No noticiário local, a inflação medida pelo Índice Nacional de Preços ao Consumidor Amplo (IPCA) fechou abril com alta de 0,67%, ante uma variação de 0,92% em março, informou hoje o Instituto Brasileiro de Geografia e Estatística (IBGE). O resultado ficou no piso do intervalo das estimativas dos analistas ouvidos pelo AE Projeções, que iam de uma taxa de 0,67% a 0,85%, com mediana de 0,80%. No ano, o IPCA acumulou uma alta de 2,86%. Em 12 meses, a taxa ficou em 6,28%, abaixo do teto da meta estipulada pelo governo, de 6,5%. Já a FGV informou que o IGP-M subiu apenas 0,06% na primeira prévia de maio, de +0,72% na mesma coleta de abril, um pouco abaixo do piso das estimativas, de 0,07%.
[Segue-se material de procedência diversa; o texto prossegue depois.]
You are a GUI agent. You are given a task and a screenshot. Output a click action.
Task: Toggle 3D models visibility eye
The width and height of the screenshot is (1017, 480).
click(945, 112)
Já a Anfavea informou hoje que a produção de automóveis, comerciais leves, caminhões e ônibus no País teve alta de 1,6% em abril ante março e recuo de 21,4% ante abril de 2013. Com o resultado, a produção acumula retração de 12% nos quatro primeiros meses do ano, sobre igual período de 2013. Já as vendas totais de veículos tiveram expansão de 21,8%, em base mensal, e queda de 12,1%, na comparação anual. No acumulado dos quatro primeiros meses de 2014, os emplacamentos tiveram baixa de 5% ante igual período de 2013.